The Senate voted unanimously Thursday to approve the measure (HB 37), sponsored by Rep. Danny Burgess, R-Zephyrhills, and Sen. Tom Lee, R-Thonotosassa. The House passed the bill in January by a 97-10 vote.
Under direct primary-care agreements, doctors charge patients monthly fees in advance of providing services, with patients then able to access services at no extra charge. The bill does not spell out how much can be charged or what services need to be included in the agreements.
The bill would amend the state insurance code to make clear that direct primary-care agreements do not violate insurance regulations. Primary care providers are defined as physicians, osteopathic physicians, chiropractors, nurses or primary-care group practices.
The bill also would require direct primary-care contracts to be in writing and to describe the scope of services that would be covered. The bill doesn’t limit how much the monthly charges can be, but it would prevent providers who collect direct-primary care money from billing insurance companies.

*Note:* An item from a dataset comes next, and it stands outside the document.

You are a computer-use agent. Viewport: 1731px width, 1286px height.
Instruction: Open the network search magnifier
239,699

Direct primary care already exists, with an estimated 4,400 direct primary-care physicians nationwide.
The Florida Office of Insurance Regulation, according to an analysis of the bill, has “not asserted regulatory authority over them.”
But the analysis said “there is uncertainty about whether the (office) might assert such authority in the future.” If that were to occur, the direct primary care arrangements could be subject to the insurance premium tax that Florida levies on insurance policies. In addition, direct primary-care arrangements could also be subjected to all other regulations, including reserve requirements.

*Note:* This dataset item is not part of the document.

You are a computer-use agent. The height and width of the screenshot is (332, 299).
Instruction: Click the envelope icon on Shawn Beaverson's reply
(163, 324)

Lee said the measure, long sought by House Republican leaders, provides the “statutory footing” that health care providers need before agreeing to enter into direct primary-care agreements.
The bill also would require that the agreements contain language in contrasting color and at least 12-point type making clear that the arrangements aren’t health insurance.

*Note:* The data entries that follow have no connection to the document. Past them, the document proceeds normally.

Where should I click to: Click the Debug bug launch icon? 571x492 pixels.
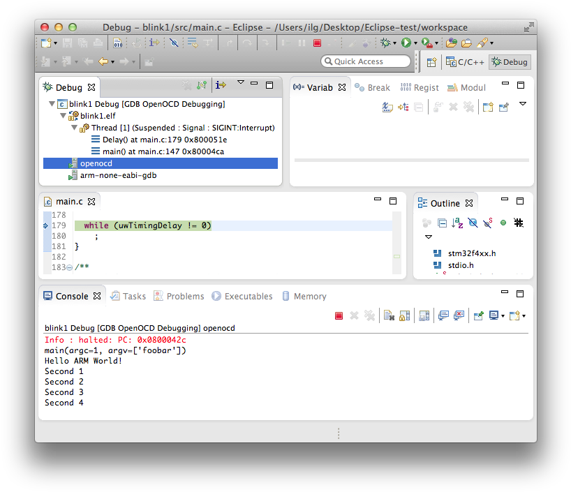click(x=385, y=43)
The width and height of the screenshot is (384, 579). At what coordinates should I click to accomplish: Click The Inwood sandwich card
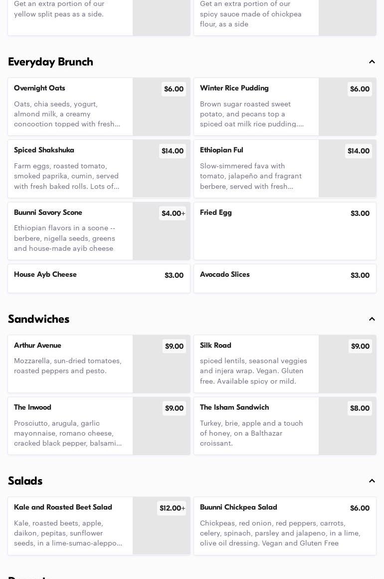pyautogui.click(x=99, y=426)
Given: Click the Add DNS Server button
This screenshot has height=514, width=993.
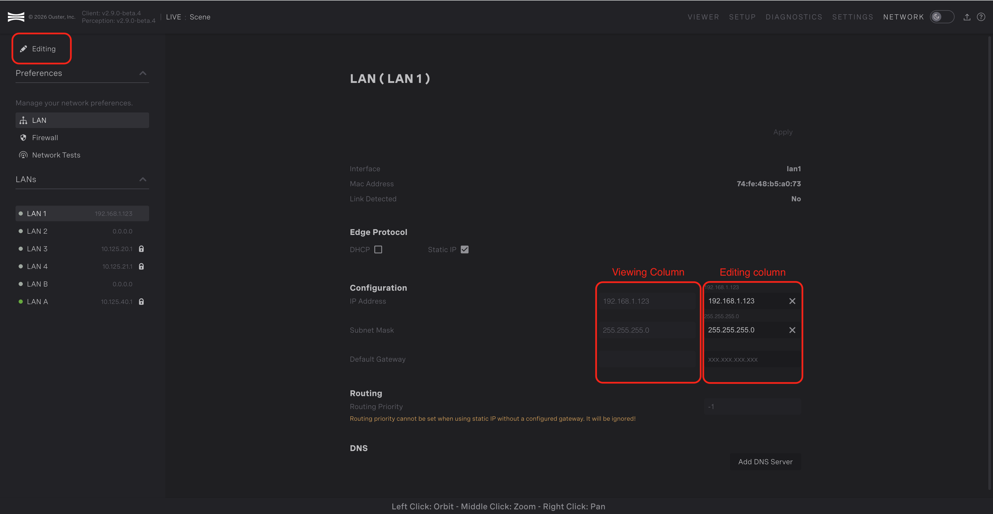Looking at the screenshot, I should click(x=765, y=462).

The bill has been a priority for the small-business group National Federation of Independent Business Florida.
“Direct primary care has the potential to change the whole health care market,” NFIB Florida Executive Director Bill Herrle said in a text message to The News Service of Florida. “Docs will work for the patient, not some insurance company. With this good bill we expect that a lot of family practitioners will look at changing their practice model.”